Das Versprechen der Kurtisane
»Mr Mirkwood hat darauf bestanden. Er findet, das gehört sich so, bei einem Anstandsbesuch.«
»Hat er diesen Wagen gefahren, als er dir den Hof gemacht hat?« Die Pferde ließen sich wunderbar lenken – sie waren lebhaft und aufmerksam und natürlich auch perfekt ausgewählt, beide glänzend schwarz und von gleicher Größe.
»Er hat mir nicht wirklich den Hof gemacht. Wie auch.« Martha starrte geradeaus. »Wir haben uns kennengelernt, als ich gerade frisch verwitwet war. Ich habe ihn als Grundbesitzer schätzen gelernt. Und als Mr Russells Besitz dann an dessen Frau fiel, war Mr Mirkwood so gut, um meine Hand anzuhalten.« Sie war immer heftiger errötet, während sie gesprochen hatte, und glühte jetzt geradezu.
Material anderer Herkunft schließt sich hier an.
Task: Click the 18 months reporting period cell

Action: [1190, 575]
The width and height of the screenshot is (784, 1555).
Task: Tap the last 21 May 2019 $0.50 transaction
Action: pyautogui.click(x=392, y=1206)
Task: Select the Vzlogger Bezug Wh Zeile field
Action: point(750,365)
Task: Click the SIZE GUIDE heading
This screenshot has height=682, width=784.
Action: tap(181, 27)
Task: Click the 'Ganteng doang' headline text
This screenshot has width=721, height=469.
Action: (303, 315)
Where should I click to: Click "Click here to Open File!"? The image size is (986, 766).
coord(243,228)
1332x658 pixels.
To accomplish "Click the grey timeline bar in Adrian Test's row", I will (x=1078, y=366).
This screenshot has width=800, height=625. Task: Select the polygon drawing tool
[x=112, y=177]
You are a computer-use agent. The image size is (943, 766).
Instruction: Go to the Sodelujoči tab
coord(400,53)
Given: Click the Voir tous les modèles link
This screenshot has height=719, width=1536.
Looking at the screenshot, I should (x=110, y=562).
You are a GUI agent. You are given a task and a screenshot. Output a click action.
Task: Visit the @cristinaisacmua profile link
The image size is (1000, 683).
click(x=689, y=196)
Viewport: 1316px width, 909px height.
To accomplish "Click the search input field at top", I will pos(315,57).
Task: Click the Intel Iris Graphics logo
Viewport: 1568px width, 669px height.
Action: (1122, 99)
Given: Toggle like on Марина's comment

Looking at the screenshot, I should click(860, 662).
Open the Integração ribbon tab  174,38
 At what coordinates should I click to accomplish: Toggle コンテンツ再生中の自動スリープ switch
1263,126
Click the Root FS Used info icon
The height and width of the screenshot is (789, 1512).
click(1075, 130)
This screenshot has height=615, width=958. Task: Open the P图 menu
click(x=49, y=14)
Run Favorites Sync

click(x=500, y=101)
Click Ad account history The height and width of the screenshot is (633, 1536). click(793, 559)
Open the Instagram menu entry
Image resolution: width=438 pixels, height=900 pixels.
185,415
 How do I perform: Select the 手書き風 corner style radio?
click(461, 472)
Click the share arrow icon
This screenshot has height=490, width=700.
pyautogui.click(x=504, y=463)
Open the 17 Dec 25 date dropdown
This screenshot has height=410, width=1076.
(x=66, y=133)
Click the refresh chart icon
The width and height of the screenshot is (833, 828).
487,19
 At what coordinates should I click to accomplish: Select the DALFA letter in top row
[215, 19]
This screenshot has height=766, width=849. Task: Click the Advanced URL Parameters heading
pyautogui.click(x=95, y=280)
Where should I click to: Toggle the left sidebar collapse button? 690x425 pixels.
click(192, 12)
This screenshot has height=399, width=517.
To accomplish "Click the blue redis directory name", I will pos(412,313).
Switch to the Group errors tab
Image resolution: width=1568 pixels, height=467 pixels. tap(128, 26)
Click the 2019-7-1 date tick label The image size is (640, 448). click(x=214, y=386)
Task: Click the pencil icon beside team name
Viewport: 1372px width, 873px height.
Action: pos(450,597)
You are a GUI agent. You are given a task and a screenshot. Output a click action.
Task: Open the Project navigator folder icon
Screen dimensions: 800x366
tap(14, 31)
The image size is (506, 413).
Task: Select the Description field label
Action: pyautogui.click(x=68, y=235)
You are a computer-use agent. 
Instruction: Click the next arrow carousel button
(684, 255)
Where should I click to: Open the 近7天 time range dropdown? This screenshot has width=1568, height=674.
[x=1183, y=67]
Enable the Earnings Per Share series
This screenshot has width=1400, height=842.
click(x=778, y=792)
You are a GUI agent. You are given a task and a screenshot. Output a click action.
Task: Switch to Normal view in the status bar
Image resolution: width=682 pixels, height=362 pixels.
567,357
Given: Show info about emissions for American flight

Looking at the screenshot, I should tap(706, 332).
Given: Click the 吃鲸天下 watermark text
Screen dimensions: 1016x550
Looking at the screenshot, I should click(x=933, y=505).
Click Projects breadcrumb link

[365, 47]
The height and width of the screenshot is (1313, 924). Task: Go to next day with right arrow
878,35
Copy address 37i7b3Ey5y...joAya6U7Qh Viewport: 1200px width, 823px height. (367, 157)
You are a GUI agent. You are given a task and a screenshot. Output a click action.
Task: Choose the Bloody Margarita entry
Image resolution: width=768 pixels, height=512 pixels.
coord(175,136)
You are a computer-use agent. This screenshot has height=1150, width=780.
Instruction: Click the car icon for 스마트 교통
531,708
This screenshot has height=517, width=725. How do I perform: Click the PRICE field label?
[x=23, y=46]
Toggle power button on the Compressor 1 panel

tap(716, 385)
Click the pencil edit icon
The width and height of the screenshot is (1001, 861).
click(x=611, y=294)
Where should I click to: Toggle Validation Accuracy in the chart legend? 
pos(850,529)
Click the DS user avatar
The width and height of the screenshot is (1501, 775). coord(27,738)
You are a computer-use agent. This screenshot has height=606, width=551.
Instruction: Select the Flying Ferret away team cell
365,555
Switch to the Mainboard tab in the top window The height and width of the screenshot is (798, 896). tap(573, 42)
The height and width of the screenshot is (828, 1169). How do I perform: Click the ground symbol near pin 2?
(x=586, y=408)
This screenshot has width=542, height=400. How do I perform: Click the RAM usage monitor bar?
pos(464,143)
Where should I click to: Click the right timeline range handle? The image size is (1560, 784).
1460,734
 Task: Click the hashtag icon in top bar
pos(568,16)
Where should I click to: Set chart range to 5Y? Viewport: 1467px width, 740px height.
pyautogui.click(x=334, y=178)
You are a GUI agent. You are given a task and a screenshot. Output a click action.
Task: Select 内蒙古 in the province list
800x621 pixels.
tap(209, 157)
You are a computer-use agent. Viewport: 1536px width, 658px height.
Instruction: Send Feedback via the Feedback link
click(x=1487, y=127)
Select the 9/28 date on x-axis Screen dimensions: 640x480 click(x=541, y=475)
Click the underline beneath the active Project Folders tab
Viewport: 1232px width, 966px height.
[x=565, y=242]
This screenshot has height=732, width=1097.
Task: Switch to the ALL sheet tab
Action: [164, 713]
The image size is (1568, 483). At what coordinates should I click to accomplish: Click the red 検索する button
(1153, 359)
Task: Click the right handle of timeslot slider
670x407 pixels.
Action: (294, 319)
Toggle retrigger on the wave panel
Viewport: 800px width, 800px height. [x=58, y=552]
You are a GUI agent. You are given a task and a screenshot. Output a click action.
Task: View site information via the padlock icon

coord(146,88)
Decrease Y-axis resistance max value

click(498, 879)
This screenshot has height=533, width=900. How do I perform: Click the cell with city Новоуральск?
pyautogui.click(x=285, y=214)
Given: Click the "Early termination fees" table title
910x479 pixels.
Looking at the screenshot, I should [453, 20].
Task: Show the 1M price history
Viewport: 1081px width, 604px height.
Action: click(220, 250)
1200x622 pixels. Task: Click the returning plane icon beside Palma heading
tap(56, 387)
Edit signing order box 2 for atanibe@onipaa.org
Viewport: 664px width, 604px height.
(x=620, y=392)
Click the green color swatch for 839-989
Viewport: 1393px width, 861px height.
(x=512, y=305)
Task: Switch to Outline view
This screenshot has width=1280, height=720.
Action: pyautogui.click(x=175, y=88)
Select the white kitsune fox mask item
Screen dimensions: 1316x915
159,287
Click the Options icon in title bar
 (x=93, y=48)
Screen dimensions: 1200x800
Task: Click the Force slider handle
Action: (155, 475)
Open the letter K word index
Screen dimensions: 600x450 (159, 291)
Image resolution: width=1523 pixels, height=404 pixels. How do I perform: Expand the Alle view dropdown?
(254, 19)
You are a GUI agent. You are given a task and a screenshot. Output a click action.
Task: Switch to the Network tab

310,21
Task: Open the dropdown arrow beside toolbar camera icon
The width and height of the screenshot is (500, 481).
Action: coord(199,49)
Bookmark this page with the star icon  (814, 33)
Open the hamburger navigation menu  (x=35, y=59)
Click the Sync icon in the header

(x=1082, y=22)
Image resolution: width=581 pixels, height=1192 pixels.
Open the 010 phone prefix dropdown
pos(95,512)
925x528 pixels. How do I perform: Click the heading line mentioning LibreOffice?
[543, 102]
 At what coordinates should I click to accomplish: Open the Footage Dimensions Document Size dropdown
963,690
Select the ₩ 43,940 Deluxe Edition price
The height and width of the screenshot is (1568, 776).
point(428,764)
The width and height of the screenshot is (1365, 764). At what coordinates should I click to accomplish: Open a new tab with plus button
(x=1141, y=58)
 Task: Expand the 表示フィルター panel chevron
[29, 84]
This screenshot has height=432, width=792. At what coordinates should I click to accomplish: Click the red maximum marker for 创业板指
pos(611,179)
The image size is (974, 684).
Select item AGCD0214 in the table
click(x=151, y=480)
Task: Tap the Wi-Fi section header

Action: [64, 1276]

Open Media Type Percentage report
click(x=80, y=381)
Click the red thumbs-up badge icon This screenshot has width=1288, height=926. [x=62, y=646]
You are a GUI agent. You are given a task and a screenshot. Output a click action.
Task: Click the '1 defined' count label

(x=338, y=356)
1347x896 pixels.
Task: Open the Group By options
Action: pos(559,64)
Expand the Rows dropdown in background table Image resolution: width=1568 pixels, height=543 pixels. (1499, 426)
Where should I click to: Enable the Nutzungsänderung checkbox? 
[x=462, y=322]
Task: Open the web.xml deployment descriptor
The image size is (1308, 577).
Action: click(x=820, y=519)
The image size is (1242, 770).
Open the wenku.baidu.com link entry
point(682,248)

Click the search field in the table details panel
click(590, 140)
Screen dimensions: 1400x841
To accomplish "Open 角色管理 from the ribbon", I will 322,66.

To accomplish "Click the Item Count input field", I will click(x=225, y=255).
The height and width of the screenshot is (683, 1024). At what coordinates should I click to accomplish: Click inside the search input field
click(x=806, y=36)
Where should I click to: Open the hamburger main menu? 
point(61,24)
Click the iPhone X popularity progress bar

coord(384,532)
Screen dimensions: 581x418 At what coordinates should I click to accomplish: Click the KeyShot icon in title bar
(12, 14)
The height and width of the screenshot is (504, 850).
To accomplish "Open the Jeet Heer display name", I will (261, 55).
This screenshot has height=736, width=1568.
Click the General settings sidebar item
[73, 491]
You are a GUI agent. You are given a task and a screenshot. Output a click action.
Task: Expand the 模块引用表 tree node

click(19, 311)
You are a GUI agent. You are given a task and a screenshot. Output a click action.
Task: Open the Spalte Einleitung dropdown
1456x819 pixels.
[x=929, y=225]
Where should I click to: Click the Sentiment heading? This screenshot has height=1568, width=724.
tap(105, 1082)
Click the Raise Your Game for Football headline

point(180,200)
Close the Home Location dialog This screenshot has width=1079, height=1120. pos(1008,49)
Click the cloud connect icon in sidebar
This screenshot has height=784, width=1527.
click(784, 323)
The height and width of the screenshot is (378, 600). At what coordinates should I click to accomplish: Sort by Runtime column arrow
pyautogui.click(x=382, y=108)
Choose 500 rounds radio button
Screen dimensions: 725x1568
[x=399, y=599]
Die Dinge änderten sich wohl, wenn man fort war. Das Leben ging ohne einen weiter und nahm bisweilen unerwartete Wendungen, und die Menschen, zu denen man zurückkehrte, waren nicht mehr ganz dieselben. Seine zugeknöpfte kleine Schwester hatte während seiner Abwesenheit Geschmack an der Ehe gefunden und nicht nur einmal, sondern gleich zweimal geheiratet. Der erste Mann würde ihm wohl gesichtslos bleiben, da er gestorben war, als die Ehe noch keine zwölf Monate alt gewesen war. Der zweite war nur allzu gegenwärtig: ein extravaganter Genussmensch, der keine Zeit verloren hatte, sie zu schwängern, und dank dessen sie mit befremdlicher Häufigkeit errötete.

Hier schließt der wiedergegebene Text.